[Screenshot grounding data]
━━━━━━━━━━
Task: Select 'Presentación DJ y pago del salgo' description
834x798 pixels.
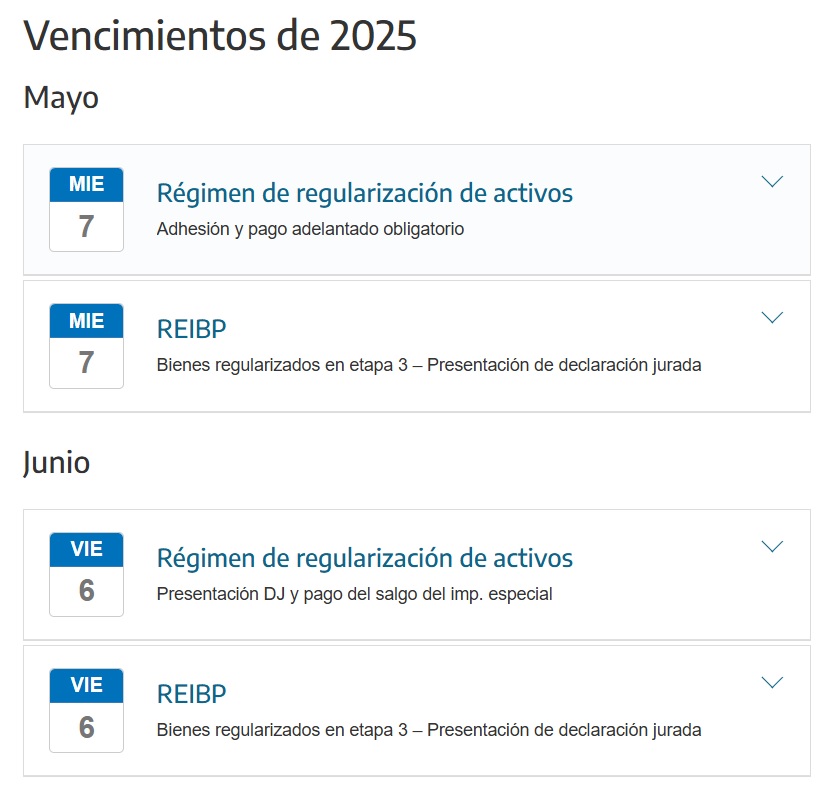Action: [354, 594]
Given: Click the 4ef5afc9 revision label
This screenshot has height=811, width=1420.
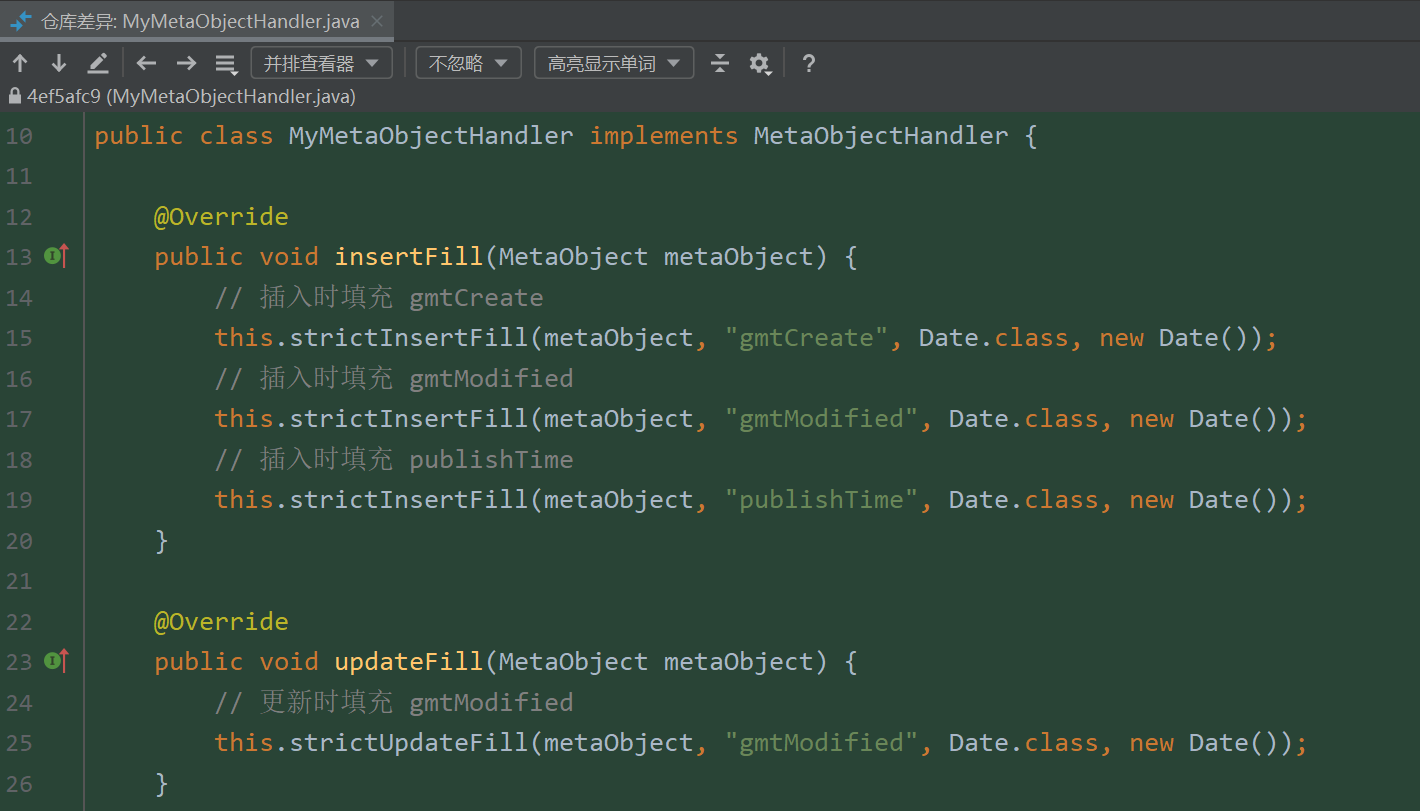Looking at the screenshot, I should (64, 97).
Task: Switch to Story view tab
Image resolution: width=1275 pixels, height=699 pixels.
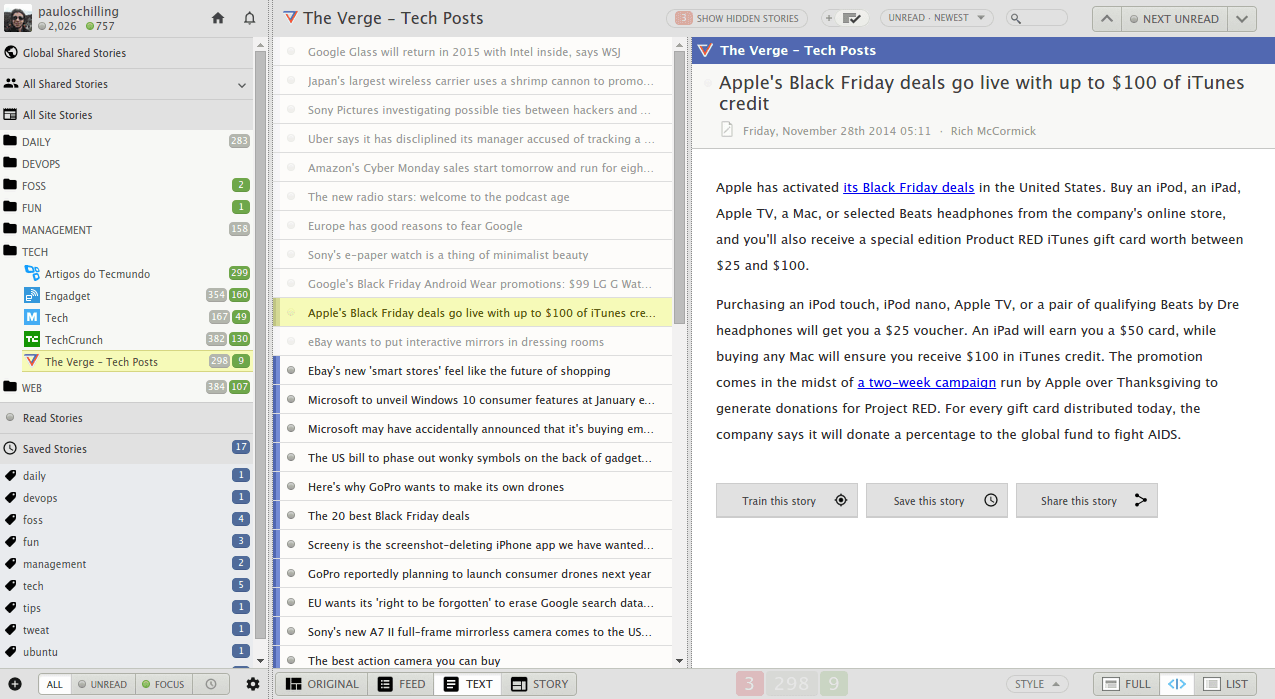Action: 540,684
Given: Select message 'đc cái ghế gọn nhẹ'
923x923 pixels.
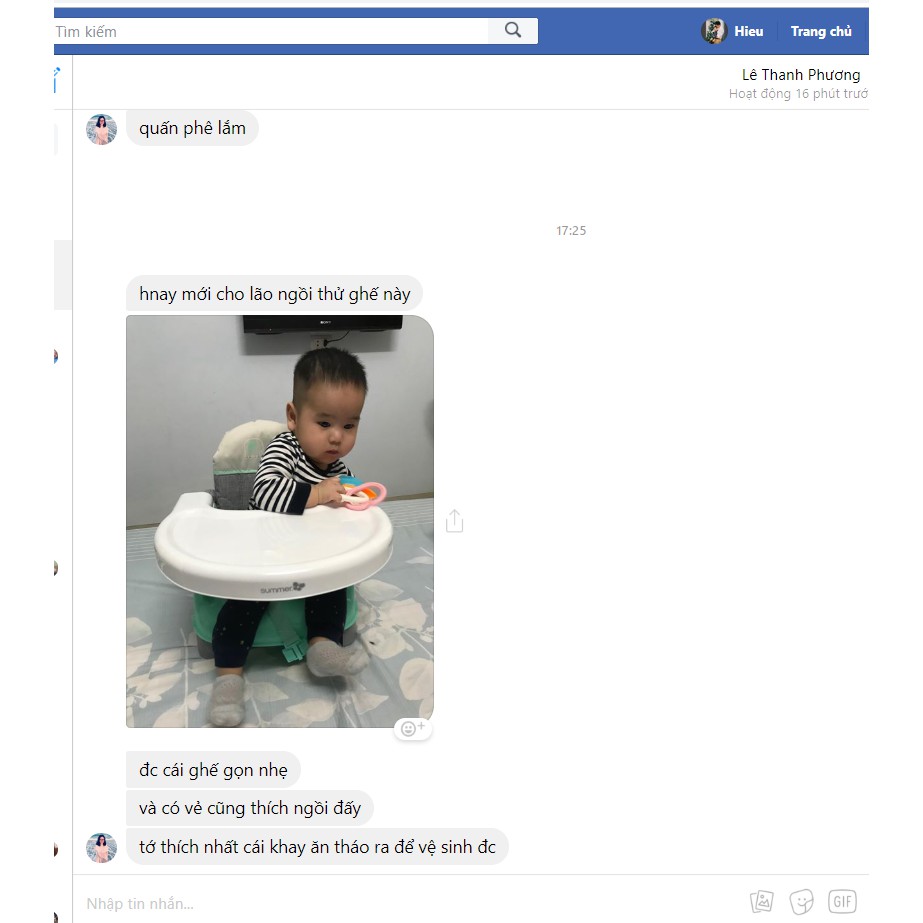Looking at the screenshot, I should 213,770.
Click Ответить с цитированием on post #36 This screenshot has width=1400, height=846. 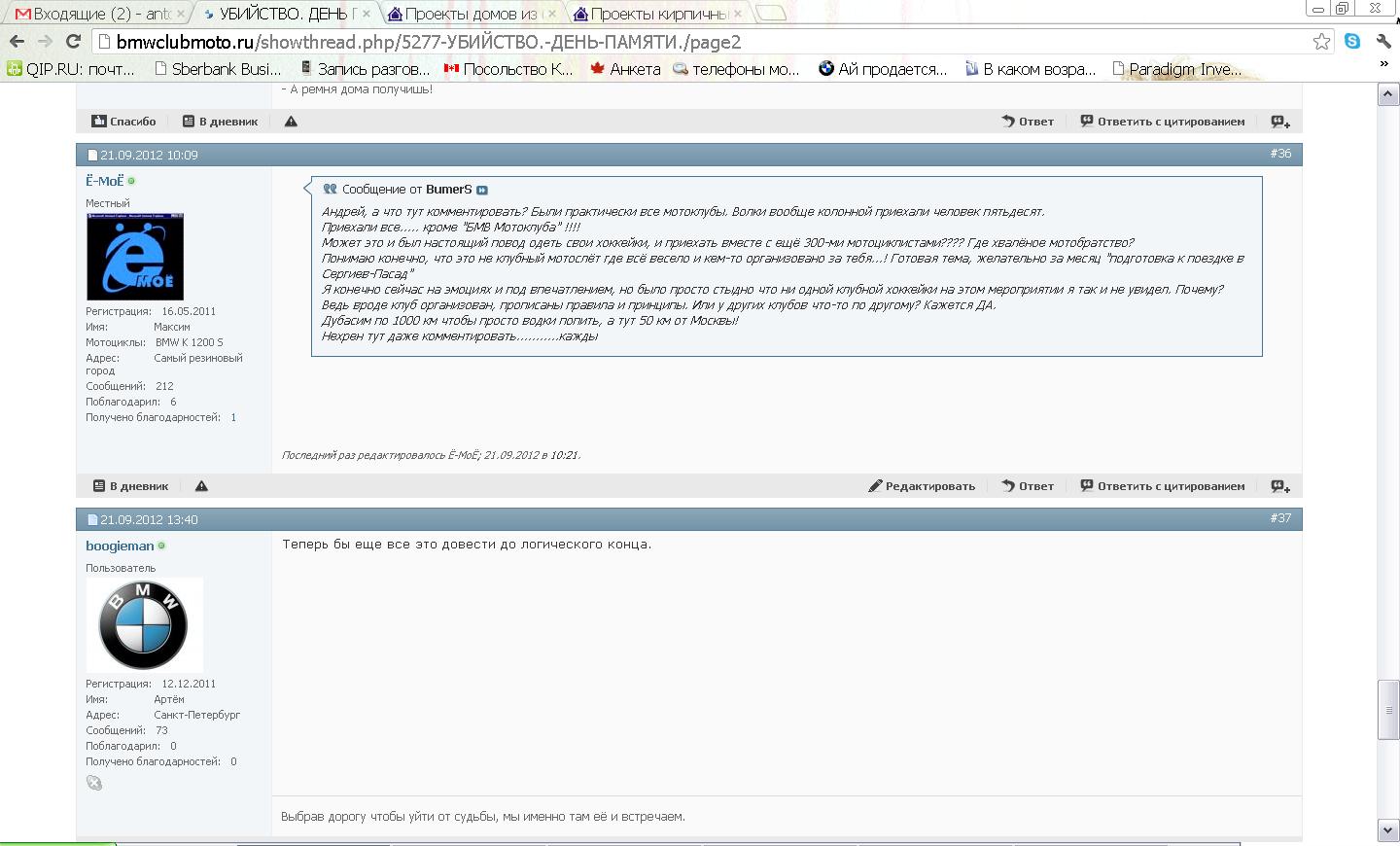pos(1162,486)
━━━━━━━━━━
| Exercise aim |
For every line above that includes the word "Task", return the line.

| Response |
Task: Select 'Presentación DJ y pago del salgo' description
Task: Switch to Story view tab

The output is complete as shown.